Global Futures: Modelling the global economic impacts of environmental change to support policy-making

Organisation:
economic policies
 
In 2017, WWF initiated the ‘Global Futures’ project to enhance awareness among global political and business leaders of the risks to economic prosperity of global environmental degradation, and to help catalyse action by making the economic case for reversing these trends. 
 
This study, which calculates the economic cost of nature’s decline across 140 countries, shows that the loss of six ecosystem services under a business-as-usual trajectory leads to losses of US$9.87 trillion in real GDP by 2050. This represents an annual loss of US$479 billion per year.

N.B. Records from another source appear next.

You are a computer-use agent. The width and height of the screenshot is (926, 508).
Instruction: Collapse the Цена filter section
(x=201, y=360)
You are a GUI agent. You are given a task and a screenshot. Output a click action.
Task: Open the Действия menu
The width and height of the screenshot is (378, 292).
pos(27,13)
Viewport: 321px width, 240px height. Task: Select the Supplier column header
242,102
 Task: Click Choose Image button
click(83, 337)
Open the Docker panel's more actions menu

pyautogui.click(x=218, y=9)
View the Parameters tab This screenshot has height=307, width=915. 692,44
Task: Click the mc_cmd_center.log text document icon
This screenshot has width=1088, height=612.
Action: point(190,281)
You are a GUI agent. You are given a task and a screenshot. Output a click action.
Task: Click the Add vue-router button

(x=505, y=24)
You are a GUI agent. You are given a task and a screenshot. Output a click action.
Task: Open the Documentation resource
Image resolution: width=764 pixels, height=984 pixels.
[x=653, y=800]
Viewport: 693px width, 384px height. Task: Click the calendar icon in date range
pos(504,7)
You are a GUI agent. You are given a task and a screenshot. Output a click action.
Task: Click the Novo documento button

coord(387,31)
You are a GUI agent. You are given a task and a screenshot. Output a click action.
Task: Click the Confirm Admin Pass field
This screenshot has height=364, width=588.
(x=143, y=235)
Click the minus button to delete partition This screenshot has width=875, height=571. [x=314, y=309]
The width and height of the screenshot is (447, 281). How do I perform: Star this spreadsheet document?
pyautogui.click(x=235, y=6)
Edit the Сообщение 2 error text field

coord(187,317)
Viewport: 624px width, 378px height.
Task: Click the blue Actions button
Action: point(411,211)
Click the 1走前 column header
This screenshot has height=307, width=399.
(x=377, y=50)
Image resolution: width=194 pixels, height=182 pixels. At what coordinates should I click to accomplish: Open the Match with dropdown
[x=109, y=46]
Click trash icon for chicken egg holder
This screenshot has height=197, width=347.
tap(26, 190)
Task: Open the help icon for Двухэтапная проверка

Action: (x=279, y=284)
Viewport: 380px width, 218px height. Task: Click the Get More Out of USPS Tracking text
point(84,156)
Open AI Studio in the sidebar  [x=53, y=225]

The United States, Japan, and the United Kingdom would see the largest losses of annual GDP in absolute terms, with $83 billion, $80 billion, and $21 billion, respectively, wiped off their economies each year by 2050. Developing countries will also be badly affected, with Madagascar, Togo, and Vietnam predicted to lose the most as a percentage of their GDP (4.2 percent, 3.4 percent, and 2.8 percent per year, respectively). 
 
In particular, the study predicts annual global losses by 2050 of:
  • US$327 billion from damaged protections from flooding, storm surges, and erosion due to changes in vegetation along coastlines and sea-level rises
  • US$128 billion from loss of carbon storage which protects against climate change
  • US$15 billion from lost habitats for bees and other pollinating insects
  • US$19 billion from reduced water availability for agriculture
  • US$7.5 billion from lost forests and forest ecosystem services
The study also foresees global price hikes over the next 30 years for key commodities, which could lead to a rise in food prices for consumers globally, with implications for food security in many regions.
 
In contrast, under a scenario in which land use is carefully managed to avoid further loss of areas important for biodiversity and ecosystem services, which the study terms the ‘Global Conservation’ scenario, economic outcomes would be dramatically better, with global GDP rising by $490 billion per year above the business-as-usual calculation.